WHAT TO DO:
Could you output the entire listing without altering anything?

START THE DATA

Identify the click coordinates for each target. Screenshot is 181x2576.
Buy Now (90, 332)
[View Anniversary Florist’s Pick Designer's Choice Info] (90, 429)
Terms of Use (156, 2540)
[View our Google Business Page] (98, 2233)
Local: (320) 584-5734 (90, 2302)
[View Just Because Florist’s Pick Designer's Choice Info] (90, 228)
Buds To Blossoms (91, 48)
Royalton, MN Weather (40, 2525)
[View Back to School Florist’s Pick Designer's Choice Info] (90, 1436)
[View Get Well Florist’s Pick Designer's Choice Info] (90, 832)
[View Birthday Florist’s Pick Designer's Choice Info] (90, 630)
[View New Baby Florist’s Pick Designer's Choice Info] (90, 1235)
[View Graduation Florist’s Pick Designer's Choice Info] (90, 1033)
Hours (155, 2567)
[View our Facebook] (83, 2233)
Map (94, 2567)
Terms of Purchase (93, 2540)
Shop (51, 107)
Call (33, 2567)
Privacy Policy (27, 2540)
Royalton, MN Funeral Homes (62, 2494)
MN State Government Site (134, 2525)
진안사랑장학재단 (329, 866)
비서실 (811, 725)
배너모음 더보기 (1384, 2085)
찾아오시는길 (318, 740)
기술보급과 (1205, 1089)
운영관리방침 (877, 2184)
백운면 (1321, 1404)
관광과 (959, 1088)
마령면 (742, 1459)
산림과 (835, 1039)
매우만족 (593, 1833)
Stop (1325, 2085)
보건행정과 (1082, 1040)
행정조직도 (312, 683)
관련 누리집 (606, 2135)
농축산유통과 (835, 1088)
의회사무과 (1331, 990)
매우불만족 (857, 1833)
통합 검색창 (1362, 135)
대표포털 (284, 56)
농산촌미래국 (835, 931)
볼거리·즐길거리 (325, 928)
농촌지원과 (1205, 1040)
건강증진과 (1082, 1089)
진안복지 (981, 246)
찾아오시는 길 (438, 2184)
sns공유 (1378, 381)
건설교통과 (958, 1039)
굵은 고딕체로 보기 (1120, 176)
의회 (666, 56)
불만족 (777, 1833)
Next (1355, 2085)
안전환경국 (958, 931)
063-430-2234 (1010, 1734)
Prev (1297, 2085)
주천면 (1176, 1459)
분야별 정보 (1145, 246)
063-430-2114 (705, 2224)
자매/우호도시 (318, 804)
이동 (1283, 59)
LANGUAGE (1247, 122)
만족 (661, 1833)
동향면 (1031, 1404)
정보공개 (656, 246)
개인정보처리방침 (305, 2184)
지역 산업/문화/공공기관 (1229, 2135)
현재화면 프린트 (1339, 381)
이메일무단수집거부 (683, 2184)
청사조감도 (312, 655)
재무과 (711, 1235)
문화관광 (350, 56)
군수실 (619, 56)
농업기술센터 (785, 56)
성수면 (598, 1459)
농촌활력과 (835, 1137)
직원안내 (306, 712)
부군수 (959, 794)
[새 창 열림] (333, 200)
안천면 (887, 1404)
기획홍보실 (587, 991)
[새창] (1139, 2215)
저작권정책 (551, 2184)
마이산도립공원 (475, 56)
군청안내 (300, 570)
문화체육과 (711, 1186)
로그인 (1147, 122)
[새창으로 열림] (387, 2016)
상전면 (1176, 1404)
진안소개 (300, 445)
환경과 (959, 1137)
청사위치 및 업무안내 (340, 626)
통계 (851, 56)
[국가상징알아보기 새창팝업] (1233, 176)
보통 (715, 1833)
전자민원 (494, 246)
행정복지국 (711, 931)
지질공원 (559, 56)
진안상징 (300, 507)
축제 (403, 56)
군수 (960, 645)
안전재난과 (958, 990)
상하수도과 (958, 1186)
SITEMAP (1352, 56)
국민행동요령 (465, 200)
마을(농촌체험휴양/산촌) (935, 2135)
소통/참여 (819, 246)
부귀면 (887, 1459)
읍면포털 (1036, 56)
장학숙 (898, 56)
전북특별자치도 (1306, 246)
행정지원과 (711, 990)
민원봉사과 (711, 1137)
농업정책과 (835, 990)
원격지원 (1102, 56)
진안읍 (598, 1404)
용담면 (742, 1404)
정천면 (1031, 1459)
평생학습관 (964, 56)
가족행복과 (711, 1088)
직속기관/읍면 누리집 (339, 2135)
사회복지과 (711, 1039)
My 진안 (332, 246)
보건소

END THE DATA

REPLY:
Identify the click coordinates for each target. Screenshot is 181x2576.
Buy Now (90, 332)
[View Anniversary Florist’s Pick Designer's Choice Info] (90, 429)
Terms of Use (156, 2540)
[View our Google Business Page] (98, 2233)
Local: (320) 584-5734 (90, 2302)
[View Just Because Florist’s Pick Designer's Choice Info] (90, 228)
Buds To Blossoms (91, 48)
Royalton, MN Weather (40, 2525)
[View Back to School Florist’s Pick Designer's Choice Info] (90, 1436)
[View Get Well Florist’s Pick Designer's Choice Info] (90, 832)
[View Birthday Florist’s Pick Designer's Choice Info] (90, 630)
[View New Baby Florist’s Pick Designer's Choice Info] (90, 1235)
[View Graduation Florist’s Pick Designer's Choice Info] (90, 1033)
Hours (155, 2567)
[View our Facebook] (83, 2233)
Map (94, 2567)
Terms of Purchase (93, 2540)
Shop (51, 107)
Call (33, 2567)
Privacy Policy (27, 2540)
Royalton, MN Funeral Homes (62, 2494)
MN State Government Site (134, 2525)
진안사랑장학재단 (329, 866)
비서실 (811, 725)
배너모음 더보기 (1384, 2085)
찾아오시는길 (318, 740)
기술보급과 (1205, 1089)
운영관리방침 (877, 2184)
백운면 (1321, 1404)
관광과 (959, 1088)
마령면 (742, 1459)
산림과 (835, 1039)
매우만족 (593, 1833)
Stop (1325, 2085)
보건행정과 (1082, 1040)
행정조직도 (312, 683)
관련 누리집 (606, 2135)
농축산유통과 (835, 1088)
의회사무과 (1331, 990)
매우불만족 (857, 1833)
통합 검색창 (1362, 135)
대표포털 (284, 56)
농산촌미래국 (835, 931)
볼거리·즐길거리 (325, 928)
농촌지원과 (1205, 1040)
건강증진과 (1082, 1089)
진안복지 (981, 246)
찾아오시는 길 (438, 2184)
sns공유 (1378, 381)
건설교통과 (958, 1039)
굵은 고딕체로 보기 (1120, 176)
의회 (666, 56)
불만족 (777, 1833)
Next (1355, 2085)
안전환경국 (958, 931)
063-430-2234 (1010, 1734)
Prev (1297, 2085)
주천면 (1176, 1459)
분야별 정보 (1145, 246)
063-430-2114 (705, 2224)
자매/우호도시 (318, 804)
이동 (1283, 59)
LANGUAGE (1247, 122)
만족 (661, 1833)
동향면 (1031, 1404)
정보공개 (656, 246)
개인정보처리방침 (305, 2184)
지역 산업/문화/공공기관 (1229, 2135)
현재화면 프린트 (1339, 381)
이메일무단수집거부 (683, 2184)
청사조감도 (312, 655)
재무과 (711, 1235)
문화관광 (350, 56)
군수실 (619, 56)
농업기술센터 (785, 56)
성수면 (598, 1459)
농촌활력과 (835, 1137)
직원안내 (306, 712)
부군수 (959, 794)
[새 창 열림] (333, 200)
안천면 (887, 1404)
기획홍보실 (587, 991)
[새창] (1139, 2215)
저작권정책 (551, 2184)
마이산도립공원 (475, 56)
군청안내 (300, 570)
문화체육과 (711, 1186)
로그인 (1147, 122)
[새창으로 열림] (387, 2016)
상전면 (1176, 1404)
진안소개 (300, 445)
환경과 (959, 1137)
청사위치 및 업무안내 (340, 626)
통계 (851, 56)
[국가상징알아보기 새창팝업] (1233, 176)
보통 (715, 1833)
전자민원 (494, 246)
행정복지국 (711, 931)
지질공원 (559, 56)
진안상징 (300, 507)
축제 (403, 56)
군수 (960, 645)
안전재난과 (958, 990)
상하수도과 (958, 1186)
SITEMAP (1352, 56)
국민행동요령 (465, 200)
마을(농촌체험휴양/산촌) (935, 2135)
소통/참여 (819, 246)
부귀면 (887, 1459)
읍면포털 (1036, 56)
장학숙 (898, 56)
전북특별자치도 (1306, 246)
행정지원과 (711, 990)
민원봉사과 (711, 1137)
농업정책과 (835, 990)
원격지원 (1102, 56)
진안읍 (598, 1404)
용담면 (742, 1404)
정천면 (1031, 1459)
평생학습관 (964, 56)
가족행복과 (711, 1088)
직속기관/읍면 누리집 (339, 2135)
사회복지과 (711, 1039)
My 진안 (332, 246)
보건소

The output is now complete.